[Saved entries]
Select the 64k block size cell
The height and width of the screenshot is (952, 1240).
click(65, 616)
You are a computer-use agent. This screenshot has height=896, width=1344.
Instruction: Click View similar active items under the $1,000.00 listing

### [Problem description]
Would you return all of the data exactly as it stands above?

### [Solution]
Select the 64k block size cell
The height and width of the screenshot is (952, 1240).
click(65, 616)
You are a computer-use agent. This screenshot has height=896, width=1344.
Instruction: Click View similar active items under the $1,000.00 listing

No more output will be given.